* [Exercise] Find how many lines of the following entries contain "agent". Reply with the number alone.

* [Recorded information]
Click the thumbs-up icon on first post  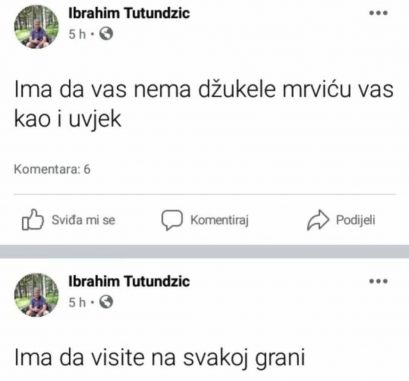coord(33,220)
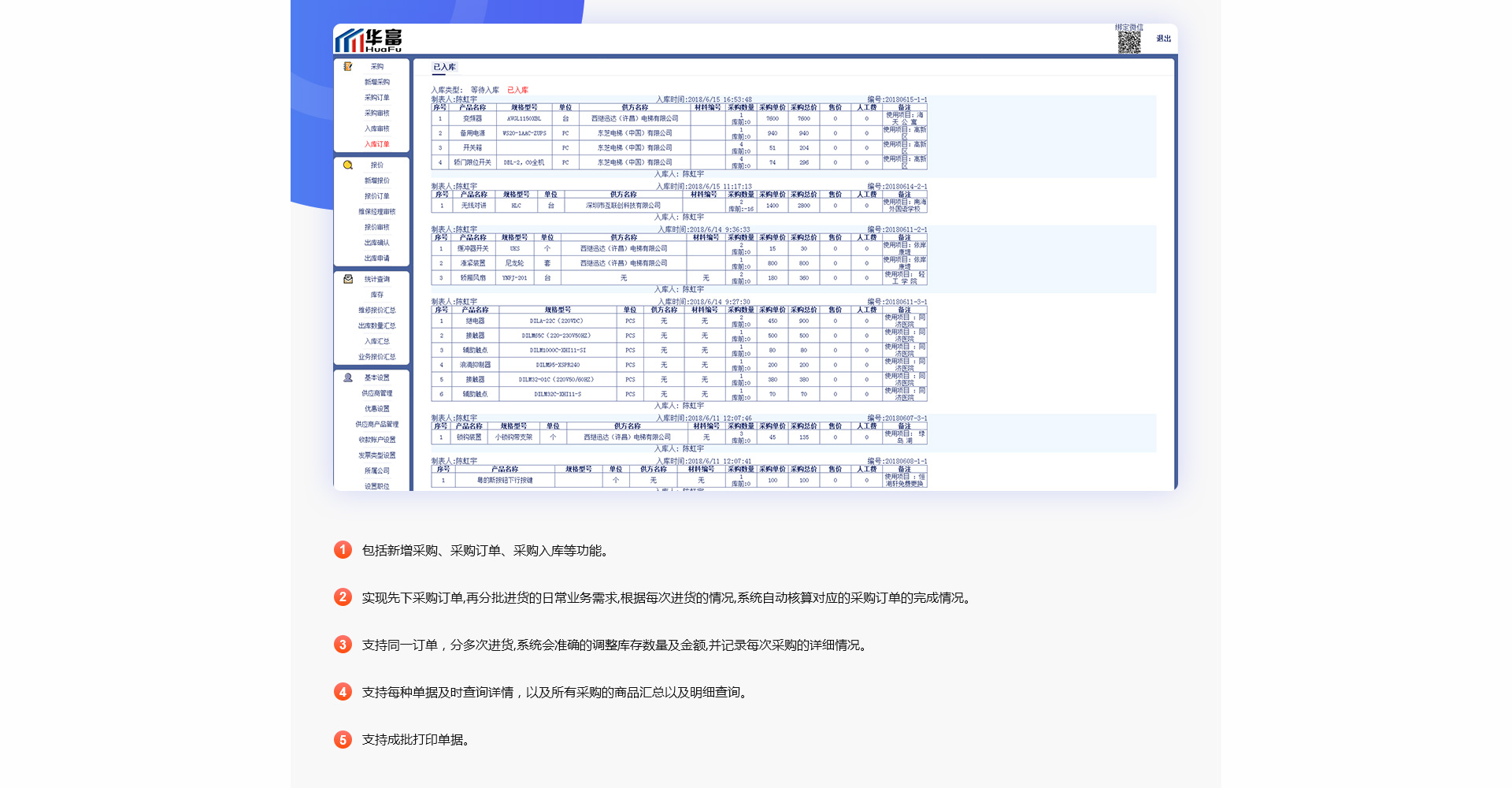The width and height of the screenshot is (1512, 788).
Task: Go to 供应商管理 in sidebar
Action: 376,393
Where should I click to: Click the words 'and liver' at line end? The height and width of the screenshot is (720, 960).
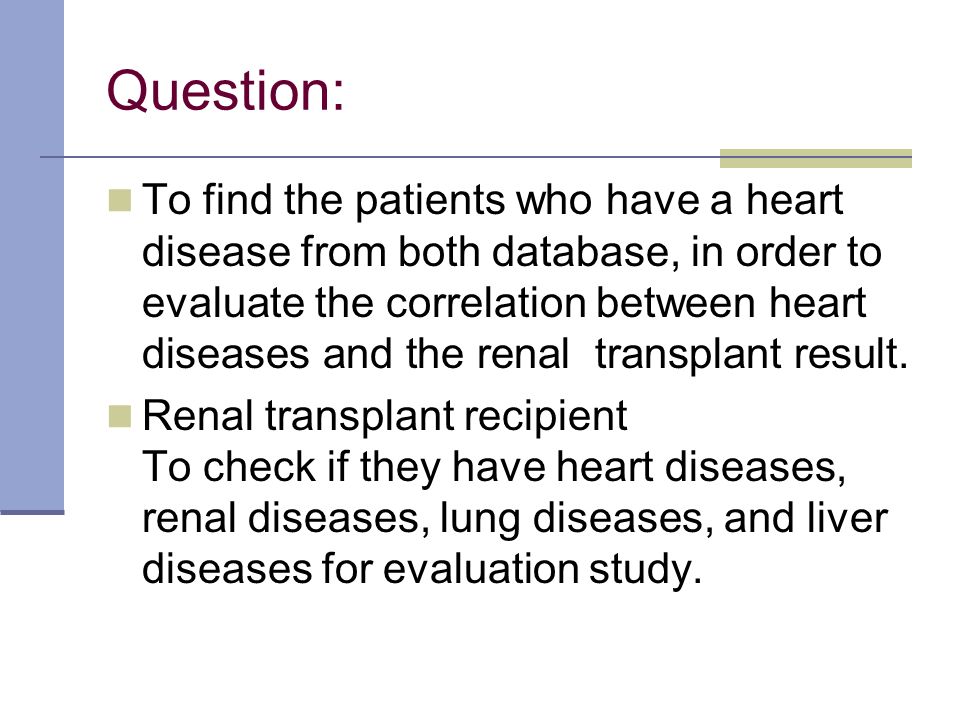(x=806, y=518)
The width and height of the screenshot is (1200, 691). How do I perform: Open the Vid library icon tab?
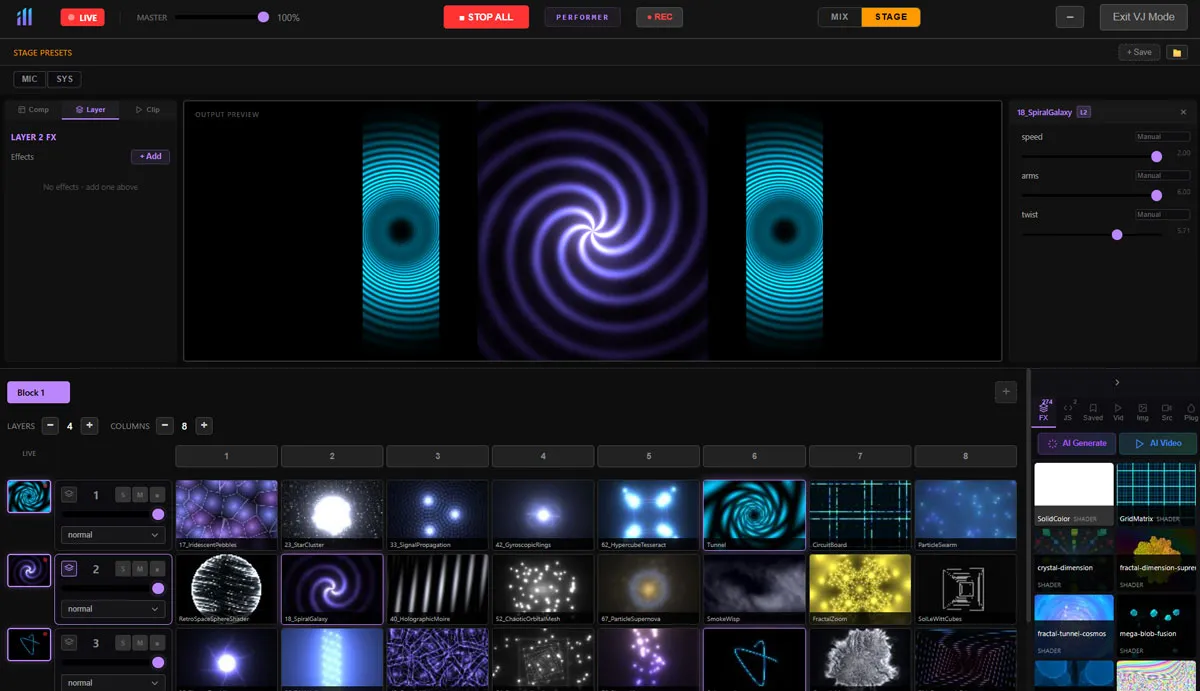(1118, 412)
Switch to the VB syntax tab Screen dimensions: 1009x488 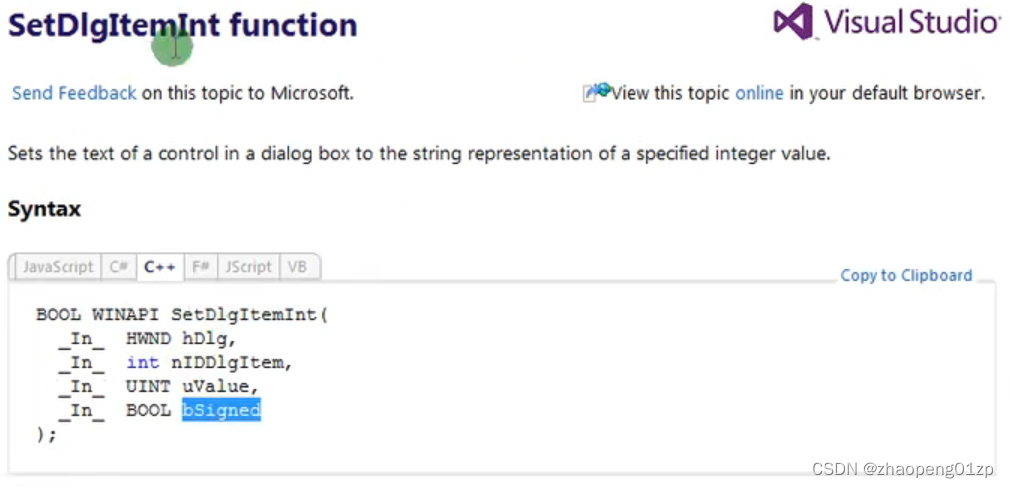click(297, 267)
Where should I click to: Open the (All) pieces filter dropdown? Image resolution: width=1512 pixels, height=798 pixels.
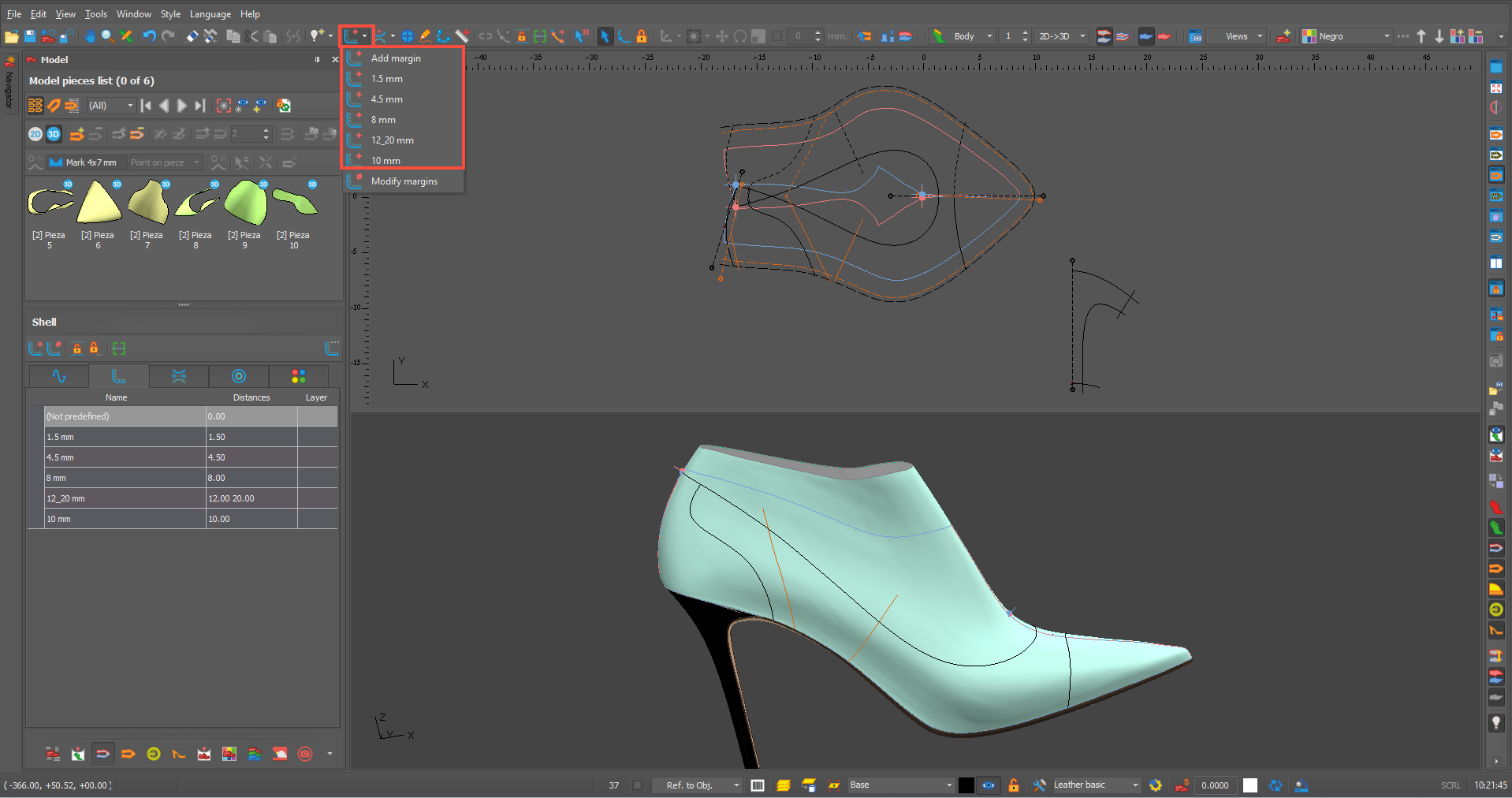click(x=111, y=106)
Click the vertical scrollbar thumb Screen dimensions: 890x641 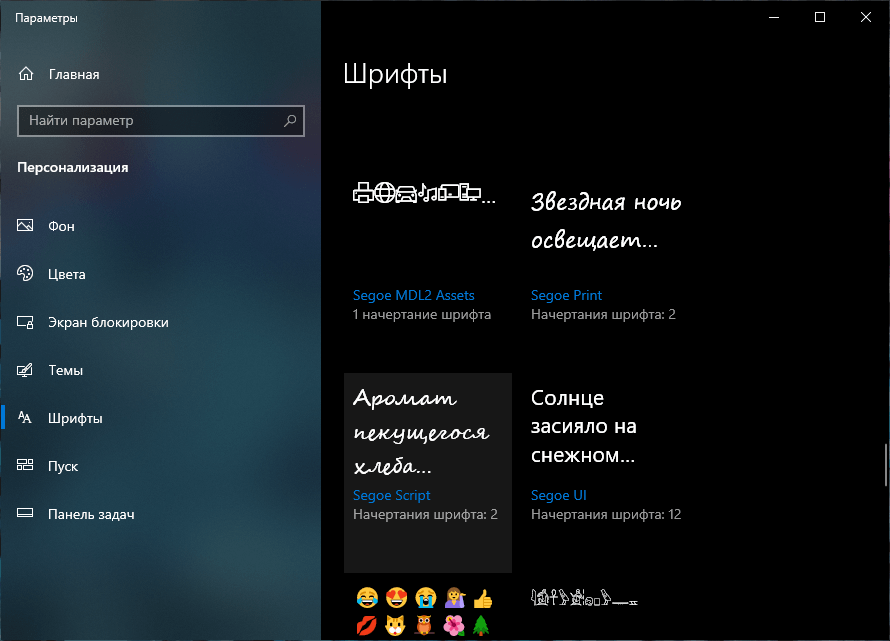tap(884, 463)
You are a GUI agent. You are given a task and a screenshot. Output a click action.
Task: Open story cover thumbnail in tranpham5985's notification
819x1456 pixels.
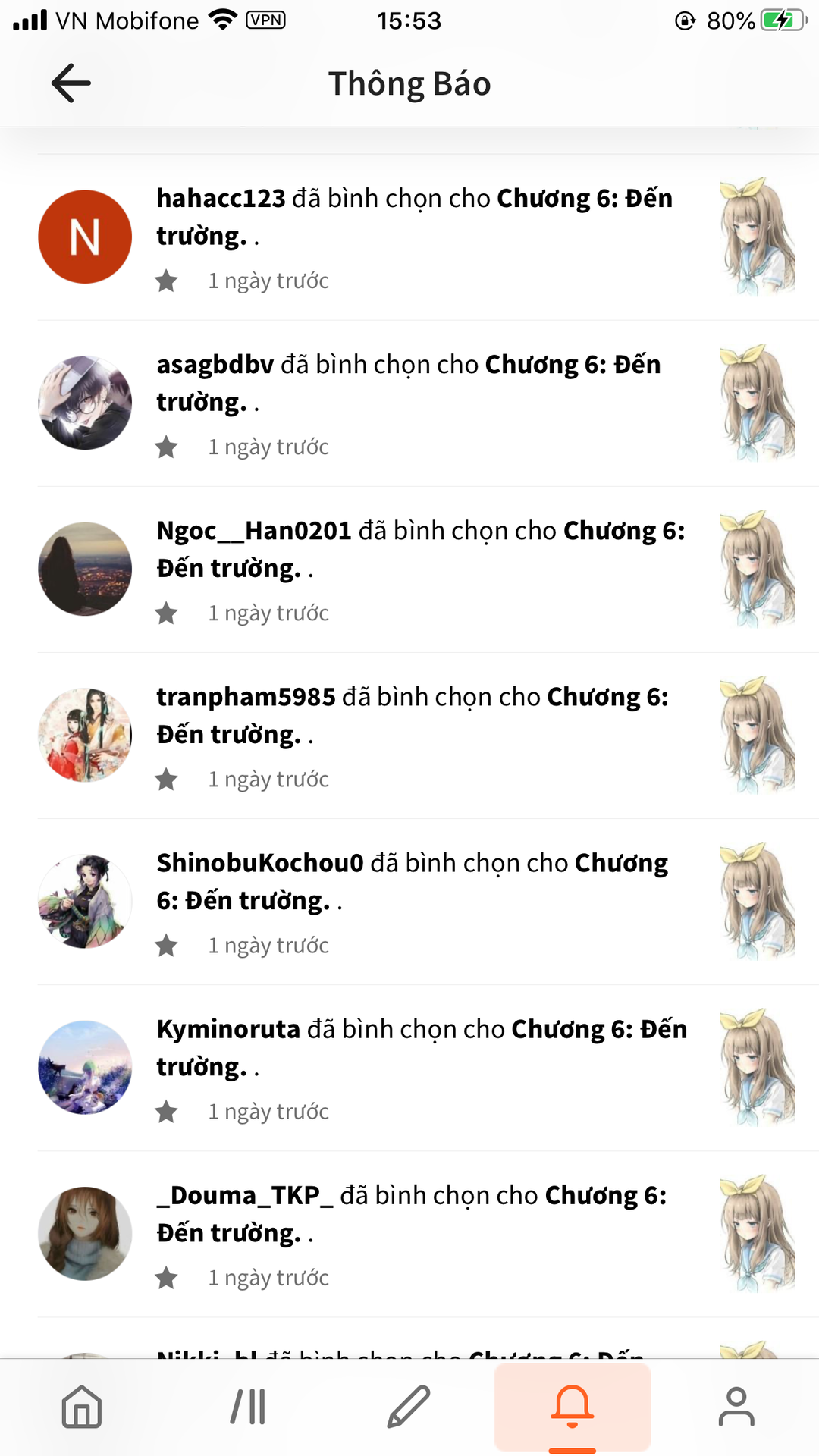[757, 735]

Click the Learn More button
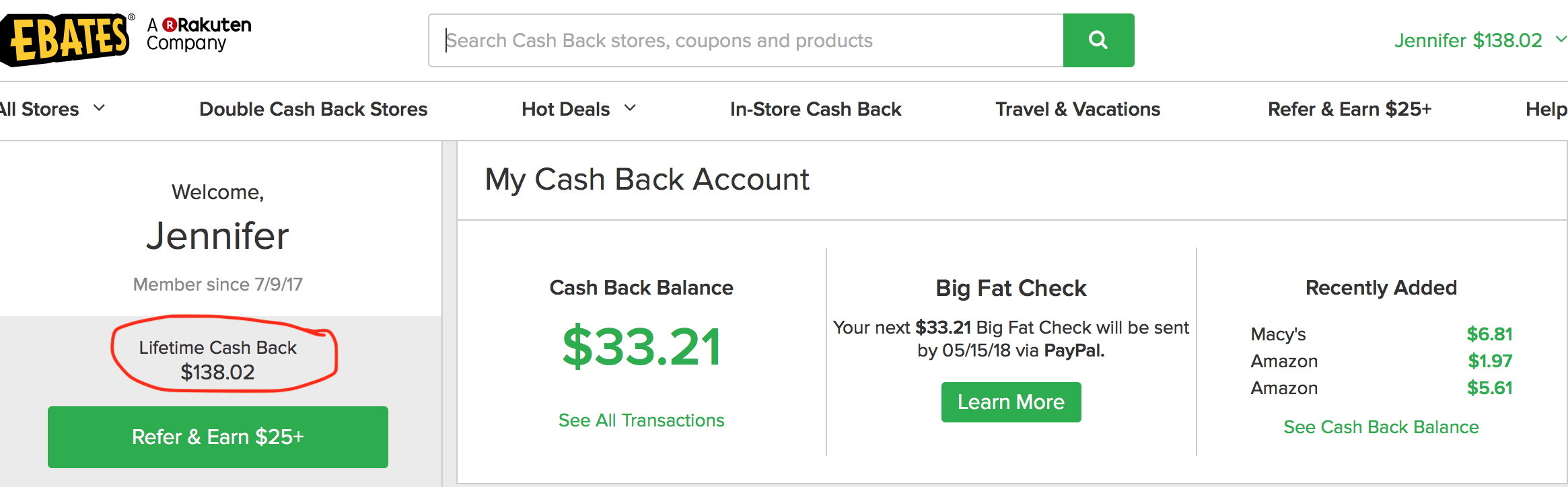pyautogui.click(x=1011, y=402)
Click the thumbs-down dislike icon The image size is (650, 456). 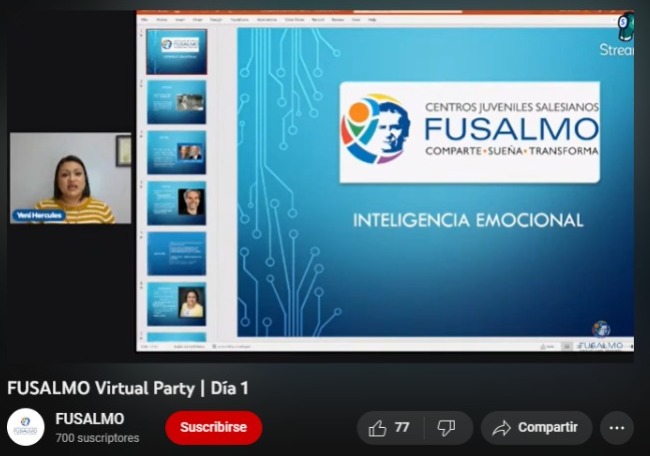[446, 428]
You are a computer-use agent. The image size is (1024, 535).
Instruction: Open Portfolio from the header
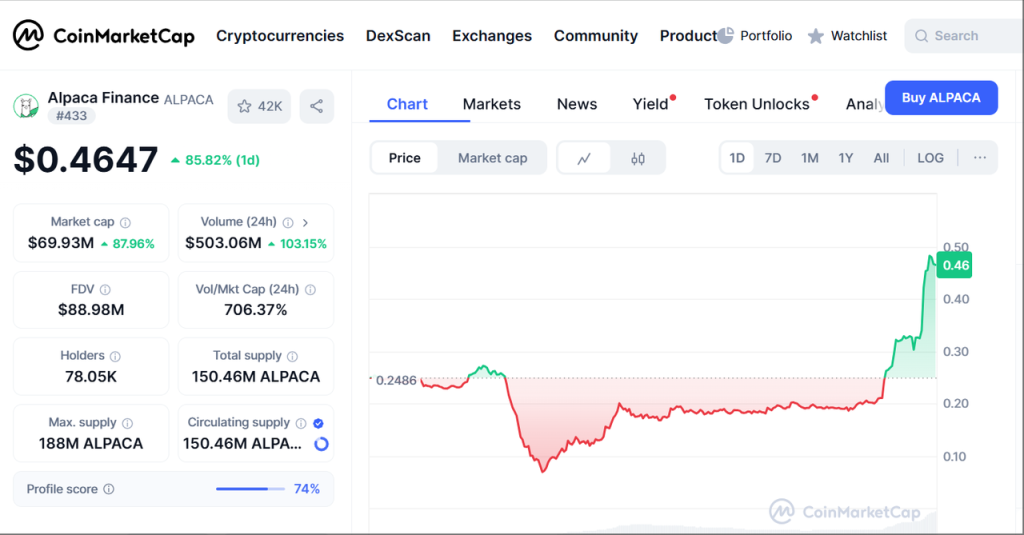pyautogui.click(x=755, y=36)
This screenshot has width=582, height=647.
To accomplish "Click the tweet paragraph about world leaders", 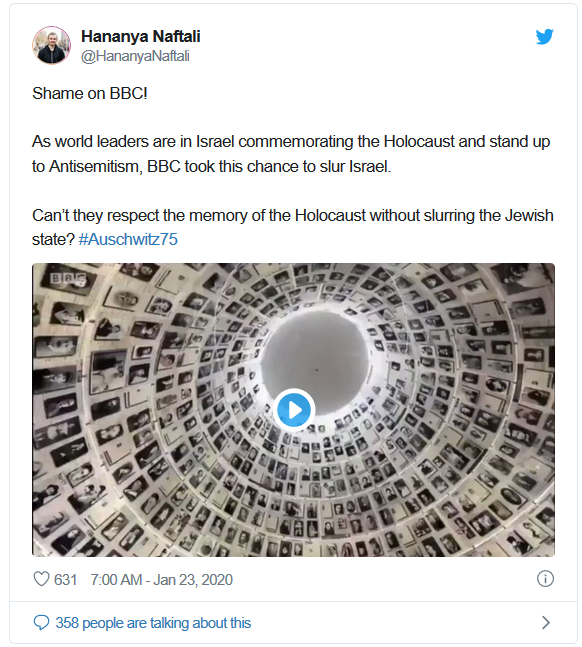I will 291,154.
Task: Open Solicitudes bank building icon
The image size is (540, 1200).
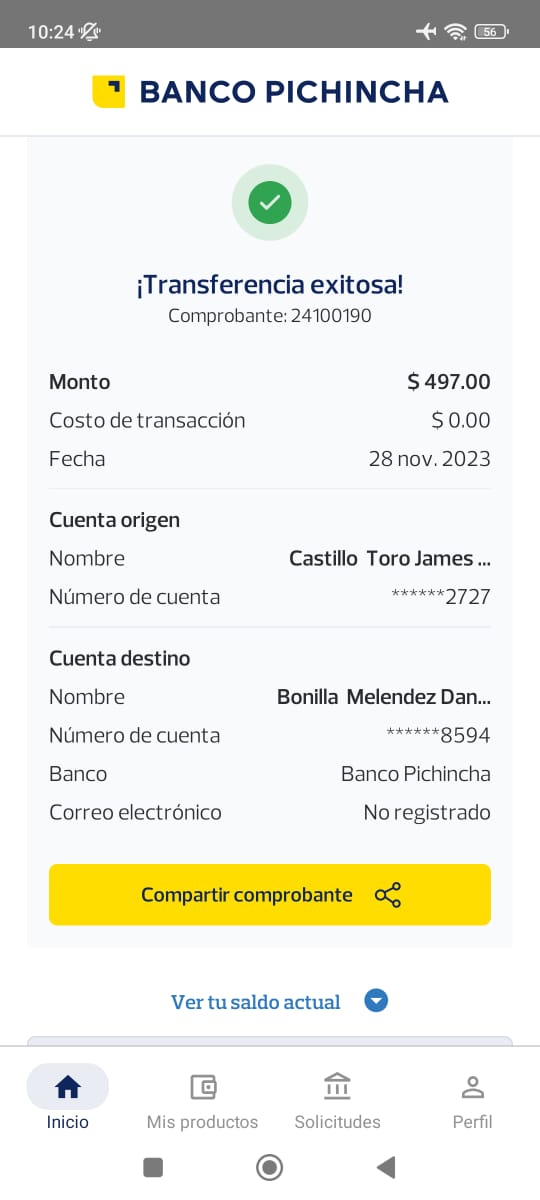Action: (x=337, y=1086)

* [Finished exercise] 2